• **Extract**
Recently I answered a reader’s letter about newborn jaundice.

I’ve had a few more ­enquiries so it seemed like a good idea to write about it in more detail.

Jaundice is a common condition affecting about six out of 10 newborn babies but only one in 20 need treatment.

Mild cases will usually clear up naturally within a week. It results in the skin and whites of the eyes turning yellow and it’s due to the build-up of bilirubin in a newborn baby’s blood.

Bilirubin is a pigment in bile and when a baby is first born its immature liver can’t handle it so it builds up in the blood and then stains the skin. If left untreated in rare cases it could cause brain damage.

The jaundice usually clears up in a couple of days with light therapy in hospital.

A new invention, however, means babies can be treated at home by being wrapped in a light-emitting blanket.

If you want to bring home your newborn then hospital treatment for jaundice may not be an option

The lit-up blanket avoids the distress of a newborn remaining in hospital allowing parents to start bonding at home.

A trial at Evelina London Children’s hospital has found the blankets are as effective as placing babies under a special light in a hospital cot.

• **Provided records**
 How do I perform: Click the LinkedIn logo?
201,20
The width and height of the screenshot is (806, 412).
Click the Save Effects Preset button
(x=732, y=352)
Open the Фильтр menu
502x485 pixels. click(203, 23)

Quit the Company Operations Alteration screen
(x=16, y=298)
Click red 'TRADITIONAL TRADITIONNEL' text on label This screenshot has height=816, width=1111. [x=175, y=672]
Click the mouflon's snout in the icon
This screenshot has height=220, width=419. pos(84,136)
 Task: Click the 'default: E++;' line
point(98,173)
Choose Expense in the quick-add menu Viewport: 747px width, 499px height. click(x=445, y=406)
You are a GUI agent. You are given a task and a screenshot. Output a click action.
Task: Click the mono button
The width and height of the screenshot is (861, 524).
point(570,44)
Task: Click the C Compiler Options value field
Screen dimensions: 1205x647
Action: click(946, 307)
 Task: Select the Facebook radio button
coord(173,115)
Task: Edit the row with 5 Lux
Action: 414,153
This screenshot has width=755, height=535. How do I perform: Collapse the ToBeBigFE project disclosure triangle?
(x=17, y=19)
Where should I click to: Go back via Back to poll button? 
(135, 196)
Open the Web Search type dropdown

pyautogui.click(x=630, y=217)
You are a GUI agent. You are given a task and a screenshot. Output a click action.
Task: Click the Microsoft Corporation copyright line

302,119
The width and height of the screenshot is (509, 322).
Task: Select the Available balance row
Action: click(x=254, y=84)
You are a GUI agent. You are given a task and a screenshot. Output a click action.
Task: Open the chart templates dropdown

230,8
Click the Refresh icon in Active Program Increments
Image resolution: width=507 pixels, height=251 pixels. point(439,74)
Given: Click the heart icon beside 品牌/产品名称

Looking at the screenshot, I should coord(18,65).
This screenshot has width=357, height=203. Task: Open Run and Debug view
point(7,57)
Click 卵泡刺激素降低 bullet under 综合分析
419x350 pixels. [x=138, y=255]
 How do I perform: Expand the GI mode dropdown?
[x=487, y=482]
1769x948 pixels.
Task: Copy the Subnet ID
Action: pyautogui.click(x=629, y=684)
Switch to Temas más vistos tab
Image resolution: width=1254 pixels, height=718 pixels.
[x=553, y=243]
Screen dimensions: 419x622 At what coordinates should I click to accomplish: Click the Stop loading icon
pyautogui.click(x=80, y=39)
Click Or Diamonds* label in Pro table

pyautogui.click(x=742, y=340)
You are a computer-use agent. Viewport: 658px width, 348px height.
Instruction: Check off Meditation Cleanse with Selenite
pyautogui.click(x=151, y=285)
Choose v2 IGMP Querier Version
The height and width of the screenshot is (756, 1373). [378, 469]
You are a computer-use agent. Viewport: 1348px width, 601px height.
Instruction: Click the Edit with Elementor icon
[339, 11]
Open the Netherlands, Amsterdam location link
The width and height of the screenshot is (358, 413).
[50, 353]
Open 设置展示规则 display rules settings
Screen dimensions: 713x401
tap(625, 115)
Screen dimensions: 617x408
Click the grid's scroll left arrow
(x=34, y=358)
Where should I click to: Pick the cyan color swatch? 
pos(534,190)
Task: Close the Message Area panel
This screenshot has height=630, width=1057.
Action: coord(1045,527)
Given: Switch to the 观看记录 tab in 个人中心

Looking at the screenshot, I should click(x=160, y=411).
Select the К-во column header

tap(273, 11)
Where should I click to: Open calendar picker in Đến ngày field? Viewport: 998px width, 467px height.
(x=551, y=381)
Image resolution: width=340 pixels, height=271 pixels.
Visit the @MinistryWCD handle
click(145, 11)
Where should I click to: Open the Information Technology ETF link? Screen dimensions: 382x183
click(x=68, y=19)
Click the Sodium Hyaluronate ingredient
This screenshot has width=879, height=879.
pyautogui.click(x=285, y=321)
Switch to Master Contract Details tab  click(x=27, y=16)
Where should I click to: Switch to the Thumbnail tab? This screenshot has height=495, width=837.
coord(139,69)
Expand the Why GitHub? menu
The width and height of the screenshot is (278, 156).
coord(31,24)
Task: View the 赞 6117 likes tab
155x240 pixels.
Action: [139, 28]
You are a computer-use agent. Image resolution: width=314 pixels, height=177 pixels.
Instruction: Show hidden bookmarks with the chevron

• **Required action**
Reproduce the passage of the newborn jaundice text word for word, from "If you want" to "bonding at home.".

• **Response to the task**
If you want to bring home your newborn then hospital treatment for jaundice may not be an option

The lit-up blanket avoids the distress of a newborn remaining in hospital allowing parents to start bonding at home.